Stevie Kotey has a way with words. Even if there was little else to recommend it, Wunderbutt’s titles give free rein to the imagination. You can concoct, say, a narrative that parallels the recession in the album, which opens mid-crisis with “Urgent Workout Required,” collapses through the peak-booty lament of “Cracks All Gone,” and concludes with the pragmatic “Take The Bus.” Luckily, Kotey’s first full-length release under the Afrobutt moniker, which he’s been using since 2000, does more than live up to its titles. The chewy space-disco of “Urgent Workout” establishes a simple broken strut before Technicolor synth-beams bleed upwards from the horizon. A strange, chunky break tamps down the momentum, with syncopated handclaps that feel like rolling down a flight of stairs on a bike. If, by minimal techno’s decreasingly relevant standards, the song seems overstuffed with ideas, it’s a little sketchy by Italo’s less stringent and more robust ones.

The feeling of incompleteness is countered with impressive effectiveness by the two following tracks, “Feast Your Eyes,” whose robo-stomp is only marred by the ascending grate of an exaggerated diva warble, and “Banger Disco,” K2 to the album’s Everest title track. Opening with a subdued djembe rumble, “Banger” explodes in full disco regalia, complete with synaesthetic keyb-shred, vaguely Bhangra vocals, and house flourishes on the piano’s upper registers.

The rest of the album might lack the sweaty immediacy of “Banger,” but proceeds with assured diction. Wunderbutt never sinks into anonymity, and pulls off the feat of celebrating and lingering over the breadth of dance music without losing its broad-minded disco bearings. Sandwiched in the album’s middle, the trilogy of “Kali Dreams,” “Torro de Butt,” and “The Taste (Round & Brown),” are dancefloor manna. “Torro de Butt” is the most minimal of the three, its molasses-saturated bassline holding sampled Brazilian vocals in its orbit. “Kali Dreams” and “The Taste”’s galloping funk is offset by rhythm-upsetting rototom slaps in the former and the robotic modulation – the kind you get from short delay times and lots of feedback – in the latter. It’s easy to single out the errant, counterintuitive moments as if they make these songs work, but as long as you’re not listening to Wunderbutt on headphones, the album’s real interest lies in the cumulative effect of the simultaneous elements in Kotey’s productions. We gather that his taste is catholic from these productions, but there’s no overeagerness, no desire to either micromanage his reference points or club the listener with didacticism.
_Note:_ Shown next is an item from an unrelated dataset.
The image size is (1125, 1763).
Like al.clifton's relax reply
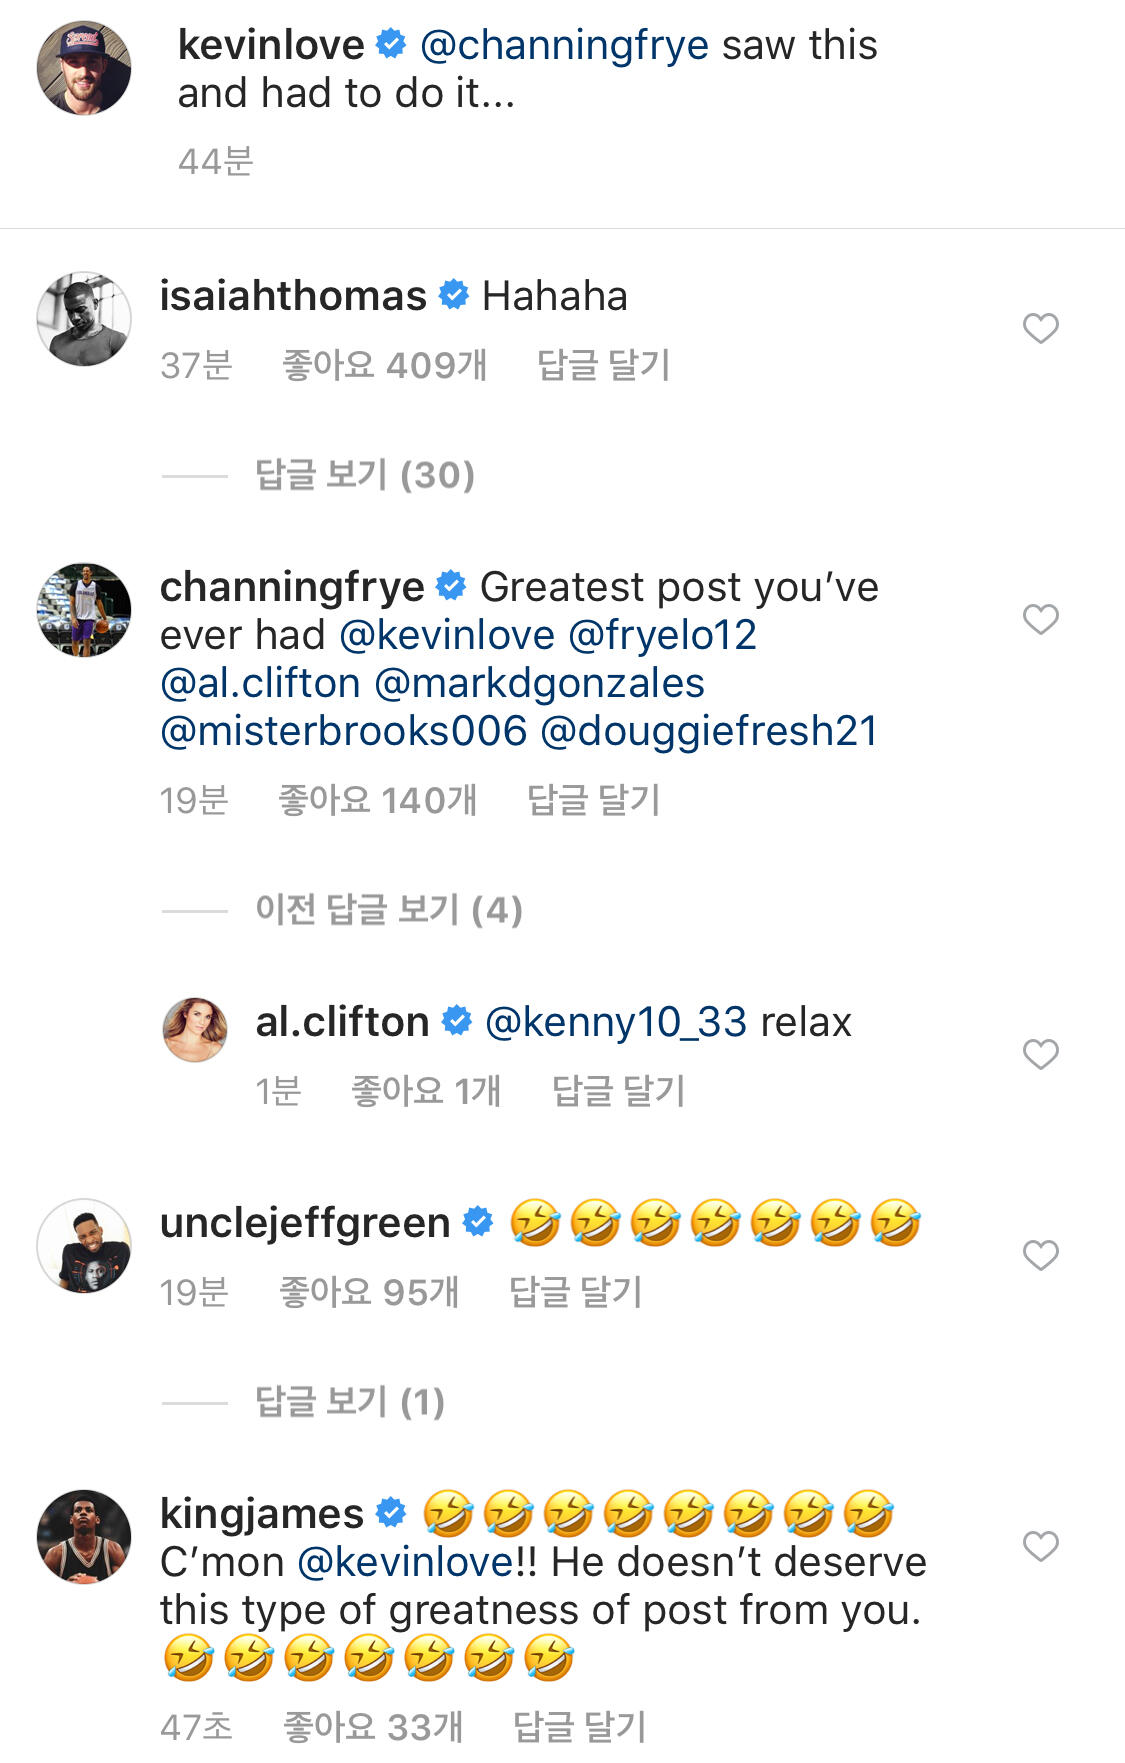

And so, we arrive at “Wunderbutt” after a slew of strong tracks and only two kinda bummer numbers – “Morning Bump” and “Disco Mudma,” which both seem hindered by questionable vocal samples (though they’re also interesting enough to leave open the question of whether an album this bum-fixated needs some real tastelessness to feel appropriate). “Wunderbutt”’s fairly majestic, maybe more of a treadmill anthem than a club tune, and it sort of takes Lindstrøm’s fawned-over Where You Go I Go Too from behind, pushing out the Teutonic altitude-worship in favor of a warm sound that’s both physical and cosmic. Most satisfying for me is the main melodic line, which sounds like an astral projection of a harpsichord sequenced into knots, a sort of aural illusion where you find yourself auto-correcting the melody while attempting to actually figure out the complicated machinations of the thing your brain’s attempting to smooth over. Provided you give it plenty of room to exapand, Wunderbutt is the rare sort of record that only stands to gain from both home listening and dancefloor application.